Work instructions>
When the string "Given" occurs in a line of the records, show that line.

Collected data:

▼

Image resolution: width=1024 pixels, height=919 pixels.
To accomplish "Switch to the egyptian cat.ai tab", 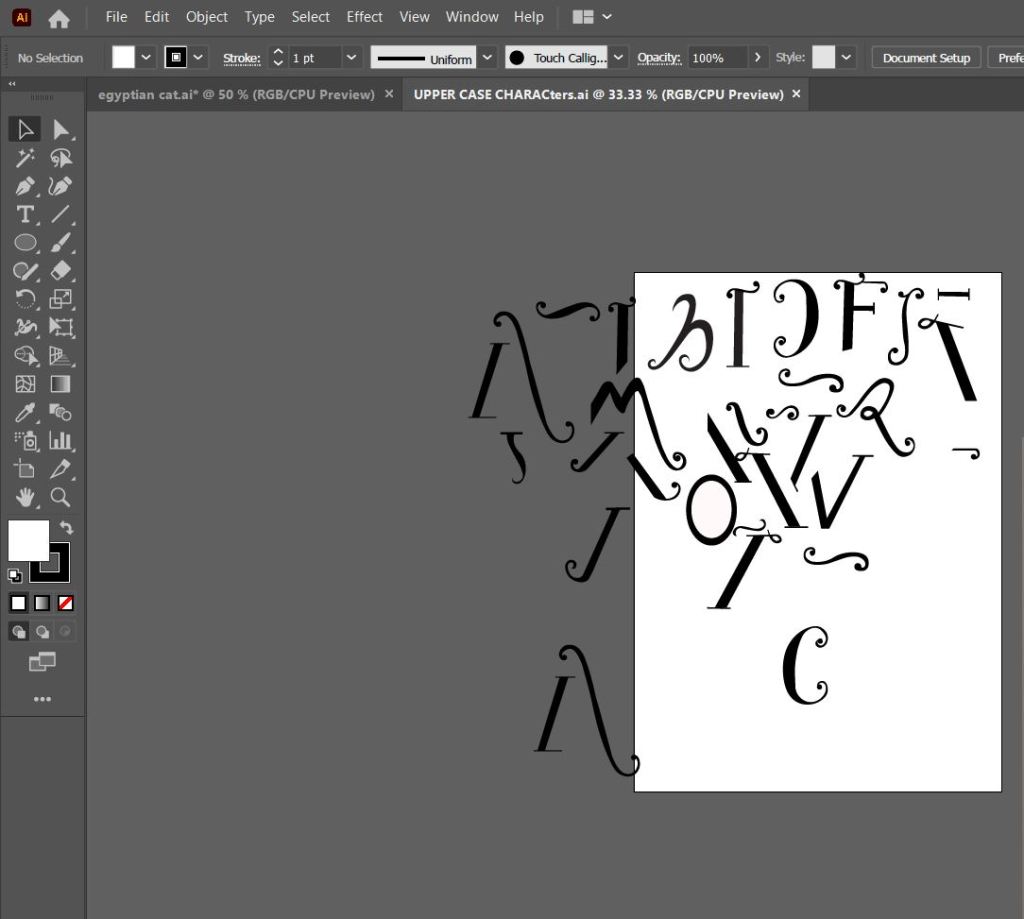I will pyautogui.click(x=235, y=94).
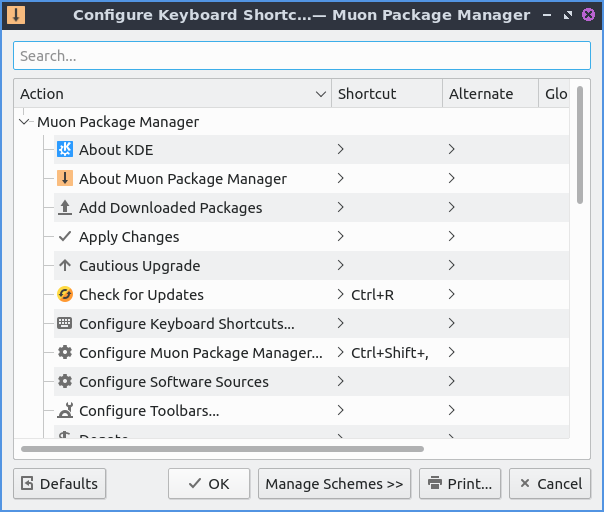This screenshot has height=512, width=604.
Task: Click the Cautious Upgrade arrow icon
Action: 65,266
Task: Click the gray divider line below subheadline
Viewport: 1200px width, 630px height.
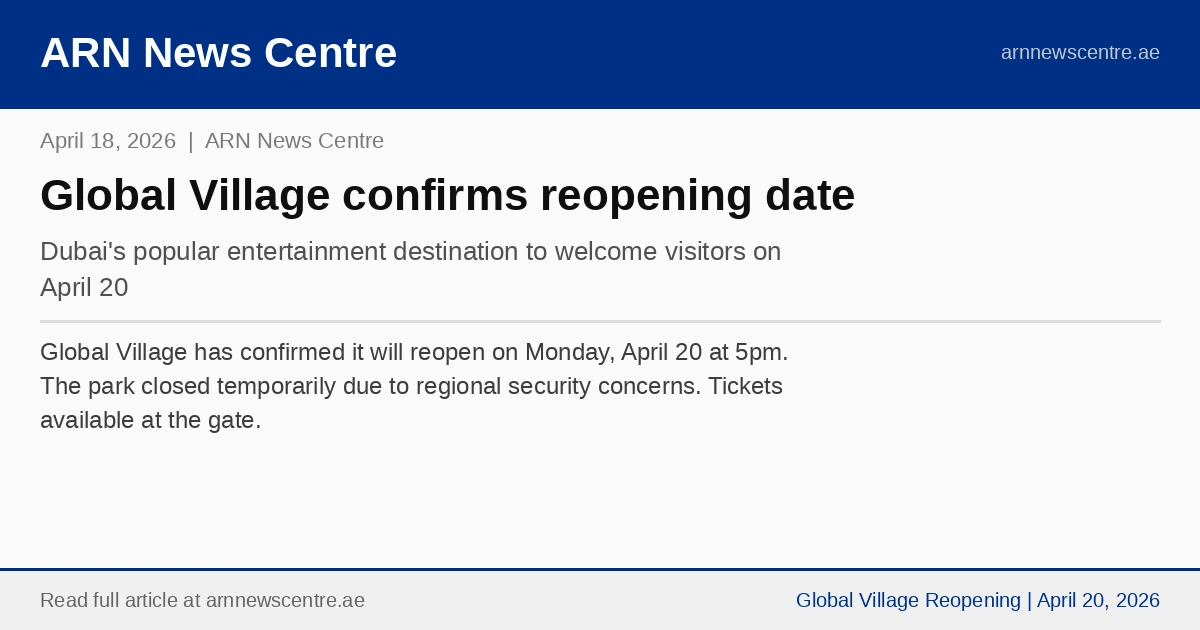Action: (x=600, y=321)
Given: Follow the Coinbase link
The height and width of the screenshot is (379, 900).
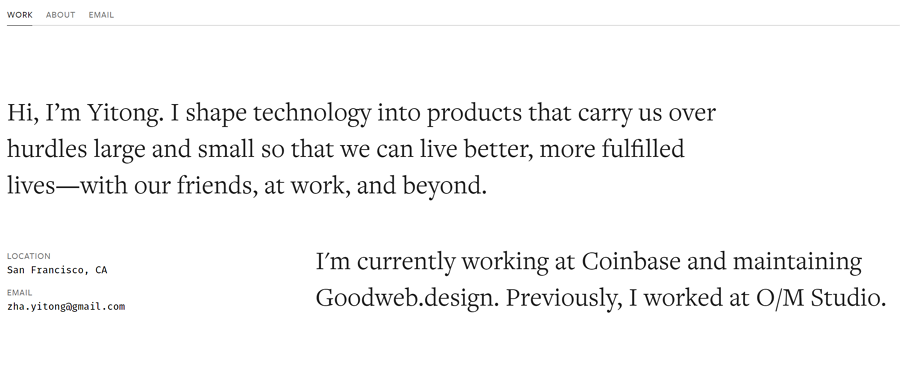Looking at the screenshot, I should pos(631,261).
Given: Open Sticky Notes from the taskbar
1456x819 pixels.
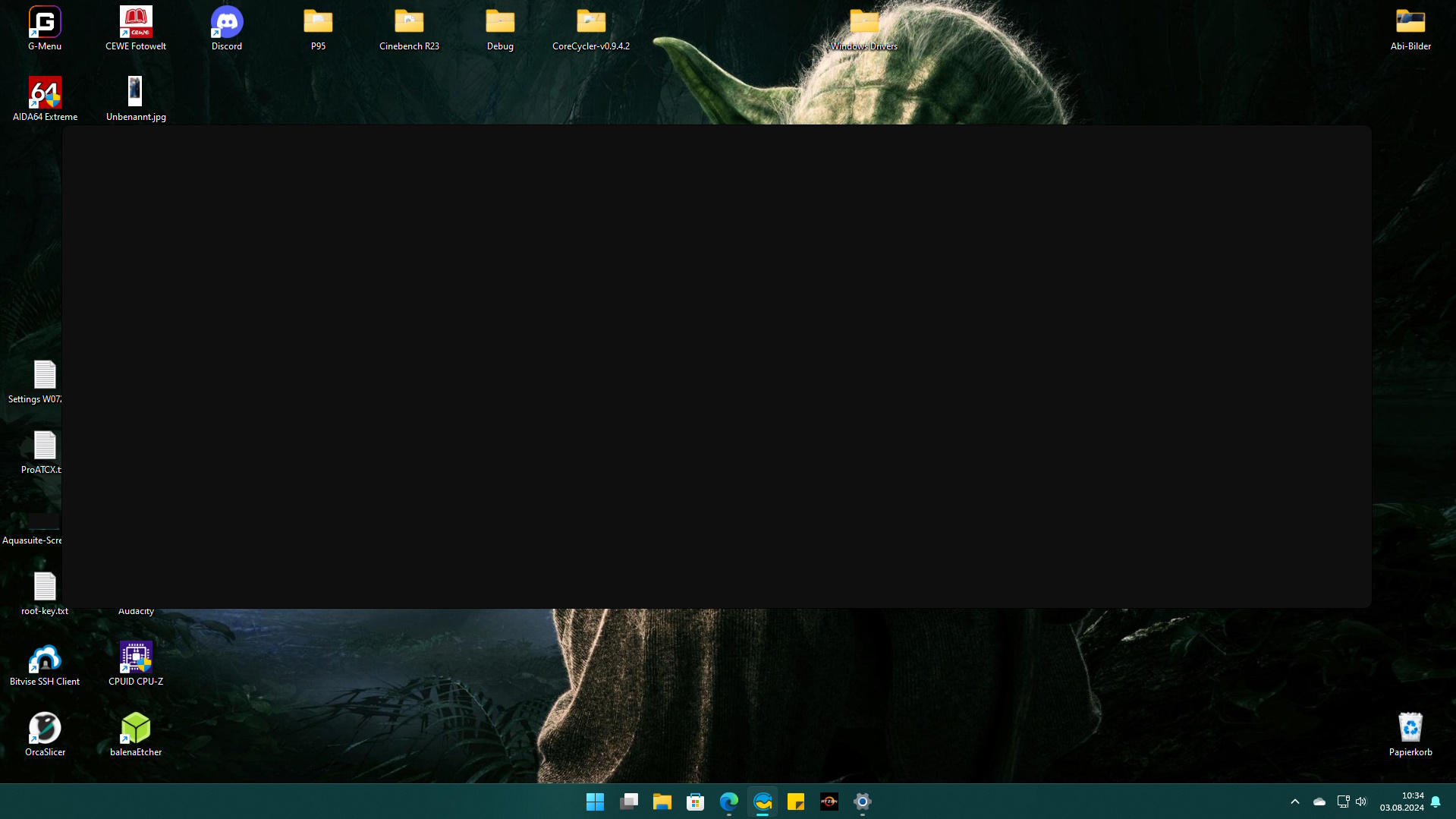Looking at the screenshot, I should point(795,802).
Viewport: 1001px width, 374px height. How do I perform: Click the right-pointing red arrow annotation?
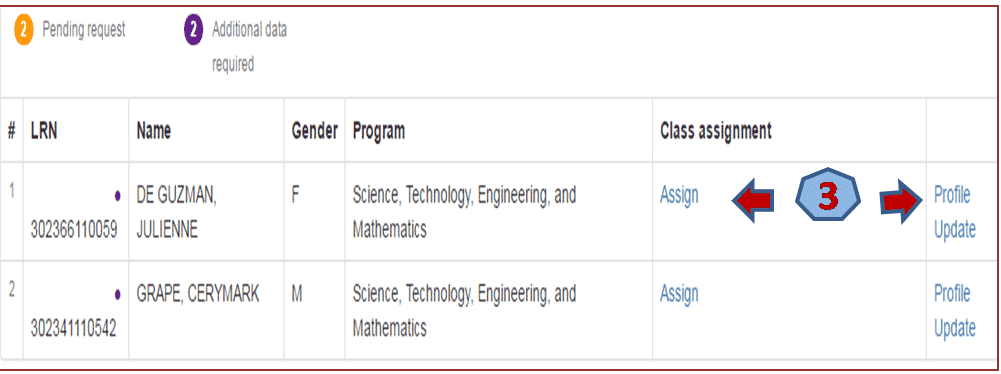pos(902,202)
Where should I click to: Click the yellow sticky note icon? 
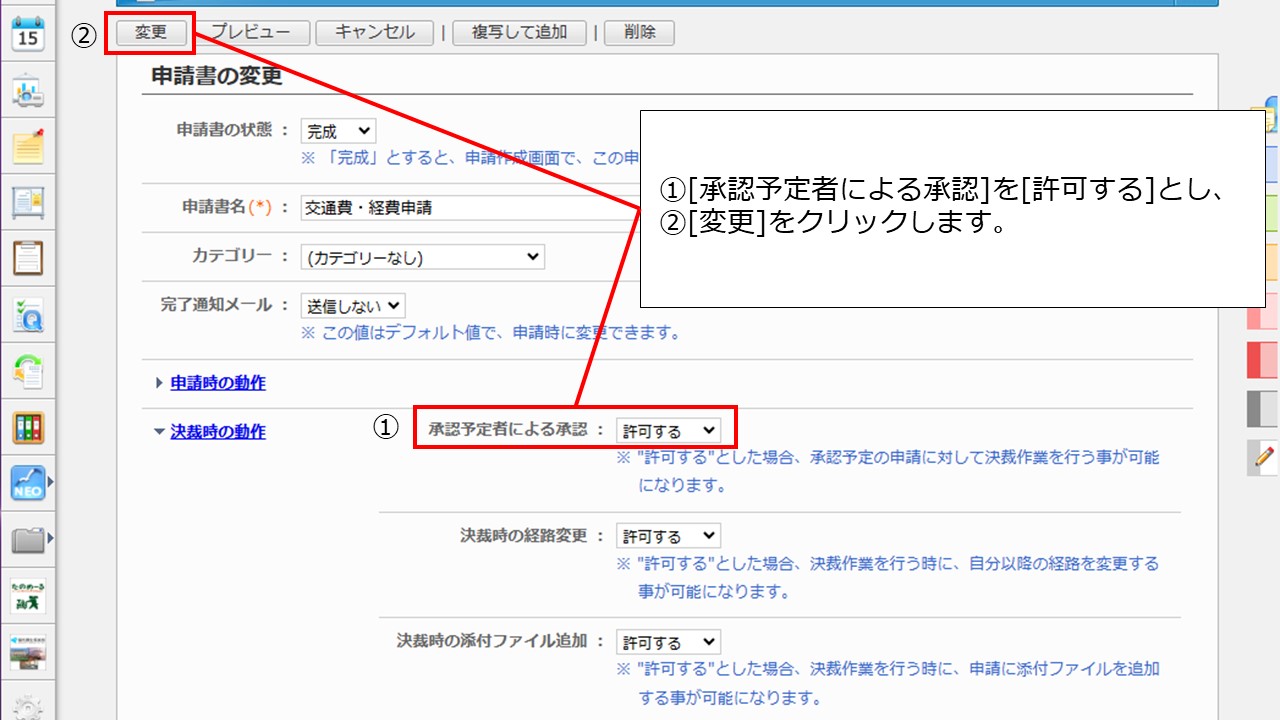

▲

Task response>
Given: Follow the Coinbase link
Given: Open Sticky Notes from the taskbar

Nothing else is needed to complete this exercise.